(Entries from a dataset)
Begin

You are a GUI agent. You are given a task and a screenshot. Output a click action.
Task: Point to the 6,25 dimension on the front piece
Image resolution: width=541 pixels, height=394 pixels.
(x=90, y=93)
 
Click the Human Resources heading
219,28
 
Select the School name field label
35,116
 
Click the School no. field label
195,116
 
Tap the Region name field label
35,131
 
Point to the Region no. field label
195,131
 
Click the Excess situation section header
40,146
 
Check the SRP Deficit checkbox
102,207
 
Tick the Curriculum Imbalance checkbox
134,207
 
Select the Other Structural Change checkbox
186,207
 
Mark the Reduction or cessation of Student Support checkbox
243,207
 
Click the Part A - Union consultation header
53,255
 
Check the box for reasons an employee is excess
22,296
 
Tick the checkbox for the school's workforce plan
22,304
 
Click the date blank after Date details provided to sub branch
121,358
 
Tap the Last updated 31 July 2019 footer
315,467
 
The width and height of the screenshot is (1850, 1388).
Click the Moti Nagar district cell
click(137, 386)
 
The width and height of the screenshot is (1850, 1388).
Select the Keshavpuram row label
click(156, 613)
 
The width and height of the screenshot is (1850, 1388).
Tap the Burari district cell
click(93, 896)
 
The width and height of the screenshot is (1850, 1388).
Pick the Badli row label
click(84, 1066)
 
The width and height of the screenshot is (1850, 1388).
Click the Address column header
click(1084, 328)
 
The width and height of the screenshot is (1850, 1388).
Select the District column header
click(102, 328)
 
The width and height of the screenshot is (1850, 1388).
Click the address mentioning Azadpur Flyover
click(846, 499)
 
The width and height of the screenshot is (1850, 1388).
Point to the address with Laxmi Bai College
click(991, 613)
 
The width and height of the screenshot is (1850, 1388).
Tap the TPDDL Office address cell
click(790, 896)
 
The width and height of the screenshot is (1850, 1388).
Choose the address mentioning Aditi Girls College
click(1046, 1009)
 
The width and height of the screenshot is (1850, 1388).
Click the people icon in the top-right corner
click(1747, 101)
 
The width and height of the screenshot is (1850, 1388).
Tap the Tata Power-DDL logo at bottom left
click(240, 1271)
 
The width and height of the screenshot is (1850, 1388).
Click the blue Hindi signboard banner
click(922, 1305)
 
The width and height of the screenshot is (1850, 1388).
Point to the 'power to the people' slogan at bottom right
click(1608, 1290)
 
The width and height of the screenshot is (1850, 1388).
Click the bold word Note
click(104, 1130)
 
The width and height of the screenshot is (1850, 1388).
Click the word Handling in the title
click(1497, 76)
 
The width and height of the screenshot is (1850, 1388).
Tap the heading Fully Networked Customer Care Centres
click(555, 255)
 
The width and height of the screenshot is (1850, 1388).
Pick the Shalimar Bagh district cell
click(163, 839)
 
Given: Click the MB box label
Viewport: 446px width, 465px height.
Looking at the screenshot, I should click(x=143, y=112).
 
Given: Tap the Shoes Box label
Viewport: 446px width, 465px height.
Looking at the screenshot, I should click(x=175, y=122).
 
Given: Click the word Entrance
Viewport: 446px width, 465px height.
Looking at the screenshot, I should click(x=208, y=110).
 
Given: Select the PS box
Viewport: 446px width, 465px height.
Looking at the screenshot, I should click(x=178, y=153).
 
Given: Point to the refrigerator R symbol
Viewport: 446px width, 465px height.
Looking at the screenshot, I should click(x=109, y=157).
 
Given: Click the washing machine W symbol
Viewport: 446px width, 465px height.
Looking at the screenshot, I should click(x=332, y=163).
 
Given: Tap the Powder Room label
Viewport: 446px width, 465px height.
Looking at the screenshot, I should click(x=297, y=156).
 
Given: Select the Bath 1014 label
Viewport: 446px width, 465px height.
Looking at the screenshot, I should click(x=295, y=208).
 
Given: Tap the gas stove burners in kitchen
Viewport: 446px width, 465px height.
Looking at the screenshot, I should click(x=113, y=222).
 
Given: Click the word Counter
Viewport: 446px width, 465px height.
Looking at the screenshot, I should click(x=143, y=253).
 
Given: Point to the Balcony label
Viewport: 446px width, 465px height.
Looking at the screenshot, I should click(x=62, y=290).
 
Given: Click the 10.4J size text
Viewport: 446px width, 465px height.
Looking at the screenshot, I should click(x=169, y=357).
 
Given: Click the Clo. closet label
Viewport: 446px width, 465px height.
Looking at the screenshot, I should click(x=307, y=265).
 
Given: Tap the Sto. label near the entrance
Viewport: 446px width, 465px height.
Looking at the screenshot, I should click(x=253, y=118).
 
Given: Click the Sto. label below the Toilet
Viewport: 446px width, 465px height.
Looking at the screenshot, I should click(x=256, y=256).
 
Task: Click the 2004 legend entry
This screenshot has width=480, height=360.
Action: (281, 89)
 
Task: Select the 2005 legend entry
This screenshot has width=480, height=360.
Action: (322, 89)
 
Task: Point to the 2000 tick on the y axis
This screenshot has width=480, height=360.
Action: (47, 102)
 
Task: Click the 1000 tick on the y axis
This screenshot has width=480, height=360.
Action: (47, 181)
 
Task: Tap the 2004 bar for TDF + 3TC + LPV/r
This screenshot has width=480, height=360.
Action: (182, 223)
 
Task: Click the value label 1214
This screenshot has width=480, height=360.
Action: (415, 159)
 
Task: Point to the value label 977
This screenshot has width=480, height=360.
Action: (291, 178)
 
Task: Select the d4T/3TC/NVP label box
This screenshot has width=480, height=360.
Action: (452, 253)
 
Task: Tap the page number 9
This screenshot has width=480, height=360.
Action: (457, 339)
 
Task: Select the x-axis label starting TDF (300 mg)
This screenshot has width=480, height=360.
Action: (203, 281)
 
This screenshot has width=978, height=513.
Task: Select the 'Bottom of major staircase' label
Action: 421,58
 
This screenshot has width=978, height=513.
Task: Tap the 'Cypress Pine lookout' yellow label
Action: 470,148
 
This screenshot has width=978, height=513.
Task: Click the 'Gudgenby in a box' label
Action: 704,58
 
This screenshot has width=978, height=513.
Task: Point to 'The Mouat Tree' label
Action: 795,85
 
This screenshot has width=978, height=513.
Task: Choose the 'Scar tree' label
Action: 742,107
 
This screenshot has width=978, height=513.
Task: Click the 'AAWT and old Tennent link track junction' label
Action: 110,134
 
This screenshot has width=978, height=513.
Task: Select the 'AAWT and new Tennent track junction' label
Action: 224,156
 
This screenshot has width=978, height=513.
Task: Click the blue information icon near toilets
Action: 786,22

End

WRITTEN INSTRUCTION ▸ Write out the material again from the line holding "Tick the checkbox" to the line holding "click(93, 896)", including both and keeping every request. Multiply each coordinate in the answers by 1.55 and round to whole numbers, with halves rounded up.

ANSWER TO THIS EXERCISE ▸
Tick the checkbox for the school's workforce plan
34,471
 
Click the date blank after Date details provided to sub branch
188,555
 
Tap the Last updated 31 July 2019 footer
488,724
 
The width and height of the screenshot is (1850, 1388).
Click the Moti Nagar district cell
click(212, 598)
 
The width and height of the screenshot is (1850, 1388).
Select the Keshavpuram row label
click(242, 950)
 
The width and height of the screenshot is (1850, 1388).
Tap the Burari district cell
click(144, 1389)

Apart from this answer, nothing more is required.